Shortly after the Wannsee Conference the extermination of the European Jews intensified. First in line were the 3 million Polish Jews. In July 1942 Himmler laid down a schedule for their elimination in death camps. For this operation, code-named Operation Reinhard, three main gassing centers were built: Bełżec and Sobibór, in southeastern Poland not far from Lublin, and Treblinka, northeast of Warsaw. Gassing commenced at those three camps in the period from March through July 1942. From 750,000 to 950,000 Jews were gassed at Treblinka; from 500,000 to 600,000 at Bełżec; and about 200,000 at Sobibór.

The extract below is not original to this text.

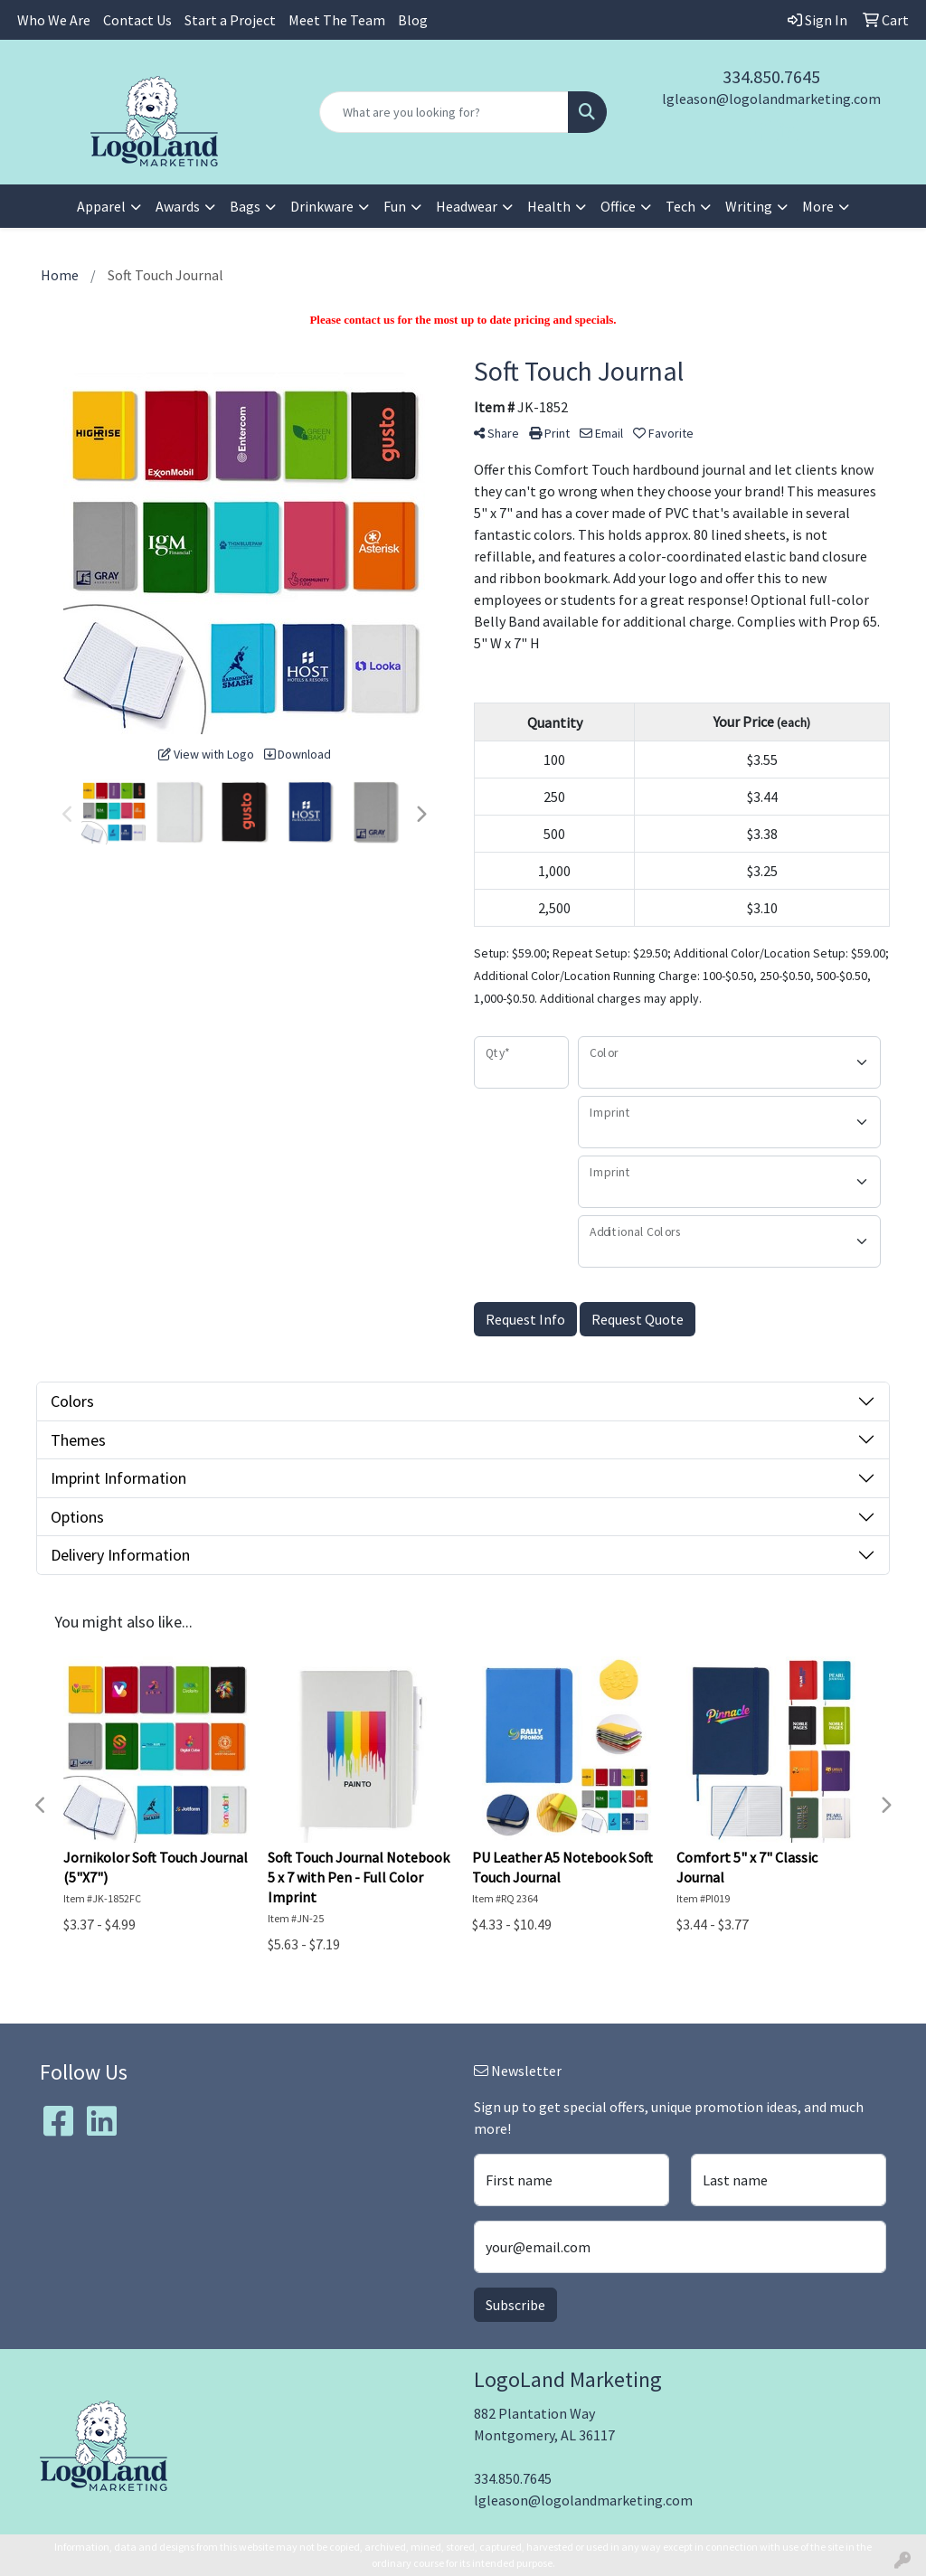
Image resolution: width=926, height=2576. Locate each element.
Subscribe (515, 2305)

Other camps were built that combined forced labor and extermination facilities. Two camps were built near Auschwitz (Oświęcim in Polish), a small town in the region of Upper Silesia. The smaller camp was known as Auschwitz I. The larger camp was called Auschwitz II and was also known as Birkenau. Most of the extermination occurred at the larger camp: About 1 million Jews died there as a result of gassing, starvation, or disease.

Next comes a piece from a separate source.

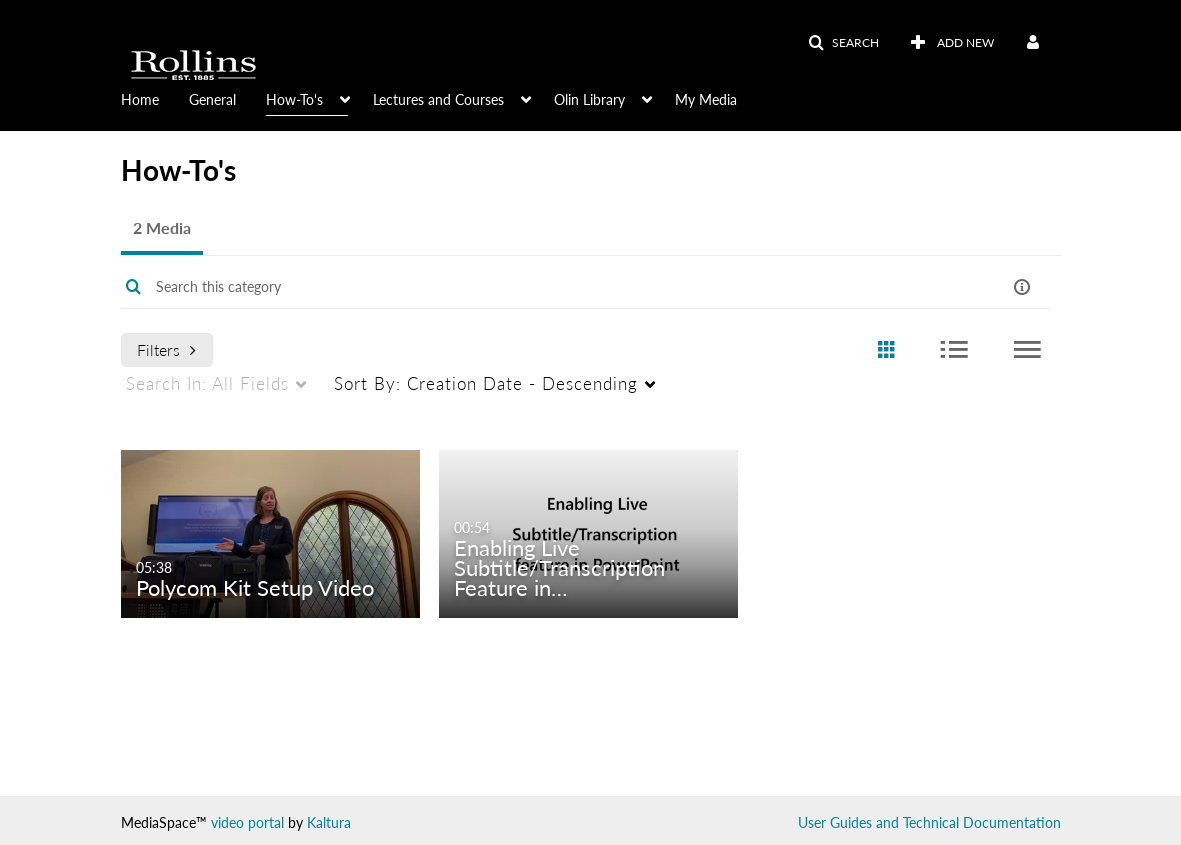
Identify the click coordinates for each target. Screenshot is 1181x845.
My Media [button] (706, 99)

At the same time that the Polish Jews were being put to death in these camps, the program of deporting Jews from other parts of occupied Europe to the east was put in motion. In various European countries, teams of SS men were sent to direct the roundups and deportation of Jews by train to the killing centers and concentration camps in Poland. These operations were supervised by Adolf Eichmann, who worked under Heydrich and was entrusted with responsibility for carrying out and coordinating the “final solution.” Their task was done in stages: First the poorer members of a Jewish community were rounded up, then foreign Jews and Jewish refugees, and finally the rest of the Jewish community. Some western European Jews were initially transported to ghettos in the east and later to the concentration camps. Others were sent directly to the extermination centers.